# Hyperparameter Tuning Pipeline
### This pipeline is used to specify all possible hp and tune them

## Imports

In [None]:
# General
import matplotlib.pyplot as plt
import pandas as pd
import numpy as np

# ML
from sklearn.linear_model import LinearRegression, Lasso, BayesianRidge, LassoLarsCV, LassoCV, Ridge
from sklearn.metrics import r2_score
from sklearn.model_selection import cross_validate
from sklearn.model_selection import train_test_split
from sklearn.impute import SimpleImputer
from sklearn.model_selection import cross_val_score
from sklearn.pipeline import Pipeline
from sklearn.feature_selection import SelectFromModel
from sklearn.tree import DecisionTreeRegressor
from sklearn.ensemble import AdaBoostRegressor
from sklearn.ensemble import GradientBoostingRegressor
from sklearn.feature_selection import RFE

#from sklearn.preprocessing import StandardScaler

# Custom
import sys,os
sys.path.append('/home/jovyan/work/AML/Task_1/Solution') # I would like a cleaner solution but works for now
import Components.Imputation as Imputation
import Components.Outlier_Detection_1D as Outlier_Detection_1D
import Components.Outlier_Detection_ND as Outlier_Detection_ND
import Components.Feature_Selection as Feature_Selection
import Components.Normalisation as Normalisation
import Components.data_fetching as data_fetching

# CAREFUL:
# If you make changes to a custom module, you have to reload it, i.e rerun this cell
import importlib
importlib.reload(Imputation)
importlib.reload(Outlier_Detection_1D)
importlib.reload(Outlier_Detection_ND)
importlib.reload(Feature_Selection)
importlib.reload(Normalisation)
importlib.reload(data_fetching)

<module 'Components.data_fetching' from '/home/jovyan/work/AML/Task_1/Solution/Components/data_fetching.py'>

## Data Cleaning

### Data import

In [None]:
x_train, y_train = data_fetching.get_train_data()
x_test = data_fetching.get_test_data()

### First (simple) imputation

In [None]:
print("Missing values before simple median imputation: ")
print(x_train.isnull().sum().sum())
missing_values = Imputation.missing_values_mask(x_train)

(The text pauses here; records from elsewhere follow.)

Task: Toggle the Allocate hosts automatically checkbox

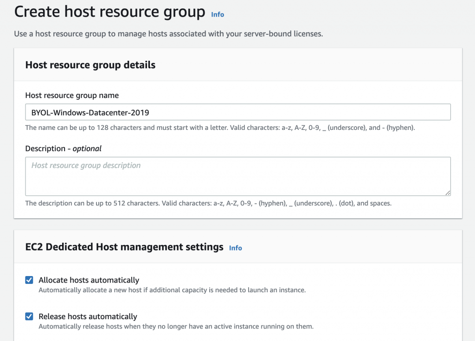Action: pyautogui.click(x=29, y=280)
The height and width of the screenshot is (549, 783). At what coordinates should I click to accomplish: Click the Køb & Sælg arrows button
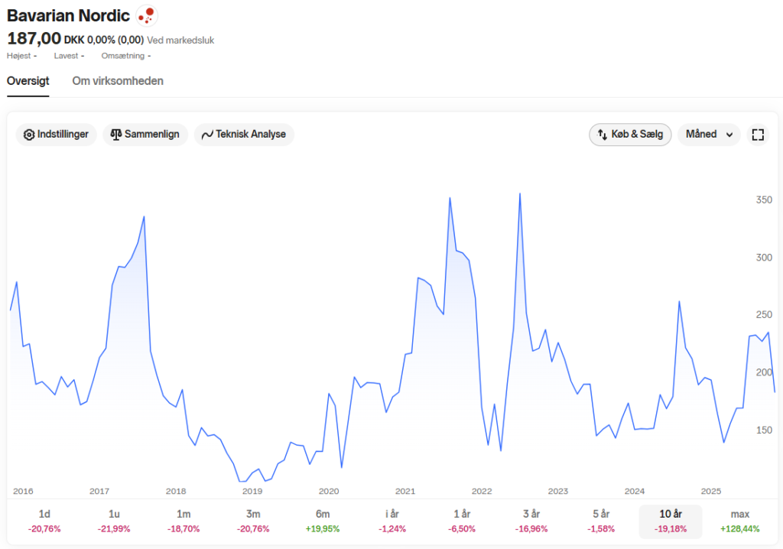630,135
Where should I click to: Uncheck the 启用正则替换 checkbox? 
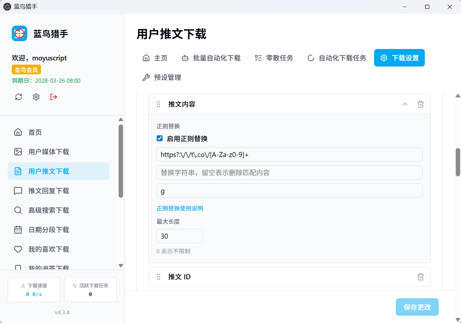[160, 138]
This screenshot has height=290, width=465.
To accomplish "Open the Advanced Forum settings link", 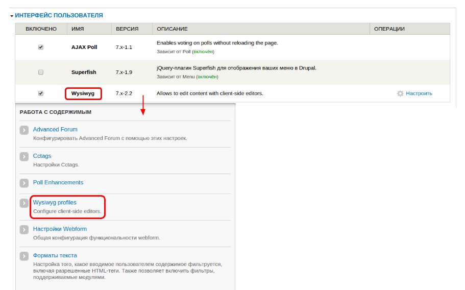I will point(55,130).
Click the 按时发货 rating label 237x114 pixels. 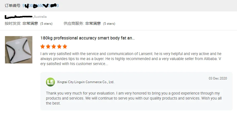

x_train = Imputation.median(x_train, x_test)

print("Missing values after simple median imputation: ")
print(x_train.isnull().sum().sum())

Missing values before simple median imputation: 
76910
Missing values after simple median imputation: 
0


## BIG LOOP

In [None]:
normalization_algos = [Normalisation.gaussian] #, 'to implement: yeo-johnson']
one_dim_outlier_algos = [Outlier_Detection_1D.z_score]
magic_indices_outlier_numbers = [i for i in range(0,100,25)]
impute_algos = [Imputation.mean, Imputation.iterative_regression2]
feature_selections = ['LassoLarsCV', 'RFE'] #, ' to implement correlation']
models = ['xgbr', 'GradientBoostingRegressor', 'LassoCV'] #, 'todo what other models to test?']

In [None]:
all_scores = list()
all_scores_mean = list()
config = list()
import json
# need to rename the x train to get a consistent loop
for norm in normalization_algos:
    ### normalization ###
    print('normalisation')
    print(norm)
    x_train_norm = norm(x_train)
    x_test_norm = norm(x_test)
    for one_dim_outlier_alg in one_dim_outlier_algos:
        ### 1d outlier ###
        print('1d outlier')
        print(one_dim_outlier_alg)
        x_train_1d = one_dim_outlier_alg(x_train_norm)
        for magic_indices_outlier_number in magic_indices_outlier_numbers:
            ### md outlier ###
            print('md outlier n outliers')
            print(magic_indices_outlier_number)
            x_train_md, y_train_md, missing_values_md = Outlier_Detection_ND.magic_indices(x_train_1d,y_train,n_outliers=magic_indices_outlier_number, mask=missing_values)
            for impute_alg in impute_algos:
                ### imputation ###
                print('imputation')
                print(impute_alg)
                x_train_impute = x_train_md.mask(missing_values_md)
                x_train_impute, x_test_impute = impute_alg(x_train_impute,x_test_norm)
                for feature_selection in feature_selections:
                    for model in models:
                        print('pipeline')
                        print(feature_selection)
                        print(model)
                        ### pipeline ###
                        # maybe some ifs needed to configure different models here:
                        if feature_selection == 'LassoLarsCV':
                            if model == 'GradientBoostingRegressor':
                                pipe = Pipeline([('feature_selection', SelectFromModel(LassoLarsCV()),
                        ('regressor', GradientBoostingRegressor()])
                            elif model == 'LassoCV':
                                # dont know if alpha needs more fitting
                                pipe = Pipeline([('feature_selection', SelectFromModel(LassoLarsCV()),
                        ('regressor', LassoCV(random_state=0)])
                            elif model == 'xgbr':
                                pipe = Pipeline([('feature_selection', SelectFromModel(LassoLarsCV()),
                        ('regressor', xgb.XGBRegressor(max_depth=3, n_estimators=75, learning_rate=0.05, alpha=1, objective='reg:squarederror')])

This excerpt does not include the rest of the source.